DSC_0251 by Mr-T-, on Flickr

wood and rock placement
DSC_0255 by Mr-T-, on Flickr

and planted
DSC_0258 by Mr-T-, on Flickr

filled the tank up and looked great, nice bright lighting, flow is really good from such a small pump especially given the amount of sponge and bio media carbon etc that's in it too.
Adds a nice touch of class to the kitchen.

However...... initially the wood placement and dry hardscape looked great and did planted but i wasnt happy with the wood under water so took it out today, rearranged it and popped it back in and am much happier
DSC_0274 by Mr-T-, on Flickr

still yet to add some fissedens to the wood and hopefully the carpet plant wont take too long to start growing.

Thanks Everyone


----------



## 1stgolf (15 May 2014)

Looks great Alastair.


----------



## Edvet (15 May 2014)

Good to see you got profesional help finaly


----------



## faizal (15 May 2014)

Awesome Al,...looking forward to seeing this grow in.
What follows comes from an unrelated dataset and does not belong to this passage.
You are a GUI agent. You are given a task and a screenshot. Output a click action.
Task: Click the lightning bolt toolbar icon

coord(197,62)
Your choice of plants makes the tank look bigger than it actually is.


----------



## James D (15 May 2014)

One down.... Looks great Alistair, what fish are you planning to put in there?


----------



## aliclarke86 (15 May 2014)

Shrimpses 

Sent from my GT-I9505 using Tapatalk


----------



## Maple (16 May 2014)

Looks great, Alastair. Decided my first tank will be nano so I am watching it closely


----------



## Deano3 (16 May 2014)

looks great alastair one down one to go, love the wood and planting, looking forward to number 2


----------



## Alastair (31 May 2014)

hi sorry for just getting round to doing the second one, have been a bit busy the last few weeks, and earlier today i had the pleasure of having BigTom over for a quick stop on his move down to the coast. Top Guy.. 
After talking tanks and him leaving, i decided to give myself a kick up the rear and get the second done with the very little hardscape I had left over. 

i wanted to try something different with this and one that would be very deceptive space wise if you didn't know what the tank was already, and im going to stick with only two species of plant in this, although really i quite like it dry ha. 
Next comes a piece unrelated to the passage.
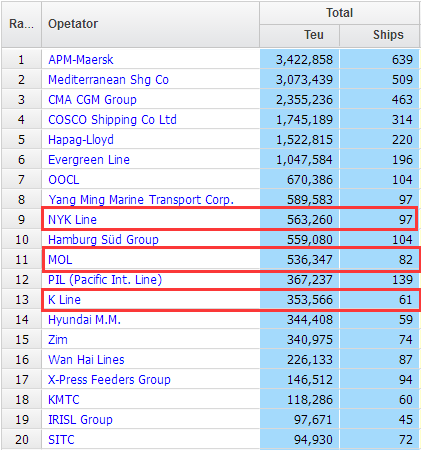Open the Evergreen Line link
This screenshot has height=450, width=421.
[89, 160]
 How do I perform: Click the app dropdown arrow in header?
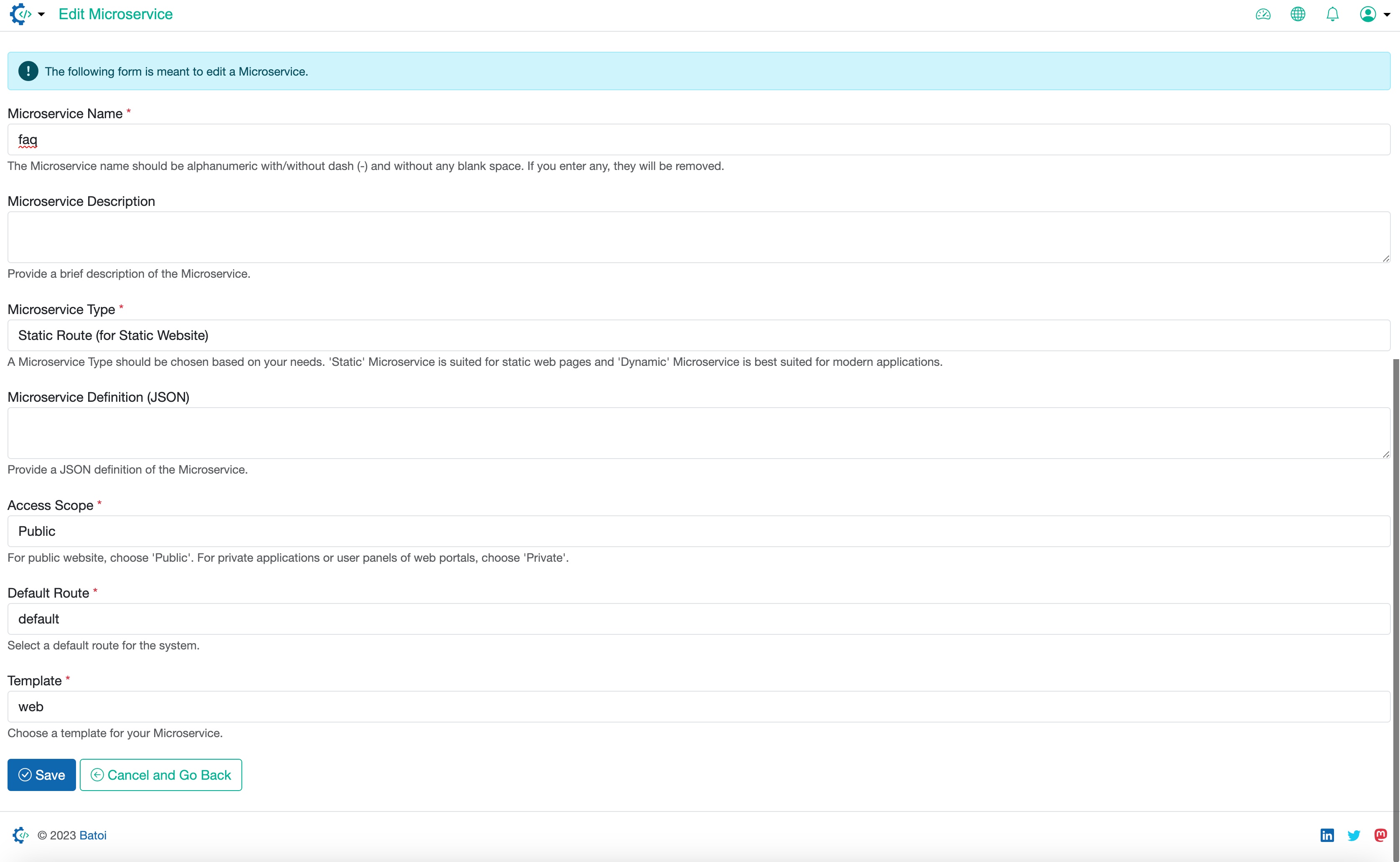(37, 14)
so here is the hardscape set up and ready for planting tomorrow
fluval spec v by Mr-T-, on Flickr

cant wait to get planting tomorrow now. i just wish someone lived near me who had a pair of very narrow pointed tweezers. 

thanks for looking everyone


----------



## tim (31 May 2014)

Looks good, lovely sense of depth for such a small tank, look forward to seeing this planted up mate.


----------



## aliclarke86 (1 Jun 2014)

My word this looks huge mate you pulled off the deception well!

Sent from my GT-I9505 using Tapatalk


----------



## Alastair (1 Jun 2014)

tim said:


> Looks good, lovely sense of depth for such a small tank, look forward to seeing this planted up mate.


Cheers Tim. I'm very happy with the sense of depth and rock and substrate layout. I'm just a little unsure of whether to remove the wood......
I know they'll look like trees with moss added but wondering whether to just remove them completely 



aliclarke86 said:


> My word this looks huge mate you pulled off the deception well!
> 
> Sent from my GT-I9505 using Tapatalk


Thanks mate. Believe it or not I didn't intend on this layout I was fiddling with another then this just popped in my head. 

Sent from my D6503 using Tapatalk 2


----------



## tim (1 Jun 2014)

Think it would work very well either with or without the wood mate, but you gotta look at it everyday, go with your gut feeling Al.


----------



## Maple (2 Jun 2014)

I like it as it is. Looks great, and bigger than it is. What rocks are you using?


----------



## Alastair (2 Jun 2014)

tim said:


> Think it would work very well either with or without the wood mate, but you gotta look at it everyday, go with your gut feeling Al.



Cheers buddy that's exactly what I'm doing. I'm keeping the wood in. 
I've got monte carlo fissedens and mini xmas moss to use. 
I would love to leave it as is but it needs planting. I just love the eary feeling it gives. 



Maple said:


> I like it as it is. Looks great, and bigger than it is. What rocks are you using?



Hi maple. Me too ha ha. The rocks I'm using are a lava type rock but slightly different..

Sent from my D6503 using Tapatalk 2


----------



## tim (2 Jun 2014)

Definitely got a tim burton feel to the hardscape, look forward to seeing it planted mate.


----------



## 1stgolf (3 Jun 2014)

Loving the second spec mate. Keep them updates coming


----------



## Pinkmummy79 (18 Mar 2015)

Dude, this is looking fun, watching this with interest as I've been pondering over a new shrimp only tank for a while to go in the hallway, Fran has a sort of shabby chic long thin table which has a sort of emptyness atop it's painted shell! I got to thinking a nice tank would look sweet on there, but looking at these spec's I could do a couple, she'll not notice if I try and beat your 8 mins tank fill time.

looking forward to your sweet progress and more pics soon including when the shrimpses arrive
Clive


----------